Records from a dataset:
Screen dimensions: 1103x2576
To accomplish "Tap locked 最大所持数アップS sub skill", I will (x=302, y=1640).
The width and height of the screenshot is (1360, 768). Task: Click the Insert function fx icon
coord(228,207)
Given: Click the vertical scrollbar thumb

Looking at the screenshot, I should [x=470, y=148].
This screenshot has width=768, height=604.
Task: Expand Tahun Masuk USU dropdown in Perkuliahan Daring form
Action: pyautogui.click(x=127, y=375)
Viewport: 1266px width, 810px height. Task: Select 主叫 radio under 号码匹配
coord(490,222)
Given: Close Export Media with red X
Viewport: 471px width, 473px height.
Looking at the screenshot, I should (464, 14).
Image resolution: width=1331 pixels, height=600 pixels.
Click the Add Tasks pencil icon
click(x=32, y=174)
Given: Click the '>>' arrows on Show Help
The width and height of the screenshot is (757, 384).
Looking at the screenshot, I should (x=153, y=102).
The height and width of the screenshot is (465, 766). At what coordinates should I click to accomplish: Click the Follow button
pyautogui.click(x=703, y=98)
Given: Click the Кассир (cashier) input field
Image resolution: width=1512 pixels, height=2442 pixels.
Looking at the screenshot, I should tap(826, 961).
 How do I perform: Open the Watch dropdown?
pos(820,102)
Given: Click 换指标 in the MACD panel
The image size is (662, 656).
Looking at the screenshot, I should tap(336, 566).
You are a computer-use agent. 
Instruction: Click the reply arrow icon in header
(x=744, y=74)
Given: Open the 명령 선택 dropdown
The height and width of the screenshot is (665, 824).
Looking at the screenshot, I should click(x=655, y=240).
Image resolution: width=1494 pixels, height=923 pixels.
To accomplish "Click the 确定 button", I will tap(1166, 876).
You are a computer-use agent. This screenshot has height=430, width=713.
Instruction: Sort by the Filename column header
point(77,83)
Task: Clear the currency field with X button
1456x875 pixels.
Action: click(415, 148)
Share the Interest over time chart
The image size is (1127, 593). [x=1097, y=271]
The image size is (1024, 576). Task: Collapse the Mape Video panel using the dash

### [Activity]
Copy range, inclusive: the line holding "Given: Click the Кассир (cashier) input field" to the line holding "Given: Click 换指标 in the MACD panel". Reproduce exactly those lines of the records above and no others.

### [Completed task]
Given: Click the Кассир (cashier) input field
Image resolution: width=1512 pixels, height=2442 pixels.
Looking at the screenshot, I should tap(826, 961).
 How do I perform: Open the Watch dropdown?
pos(820,102)
Given: Click 换指标 in the MACD panel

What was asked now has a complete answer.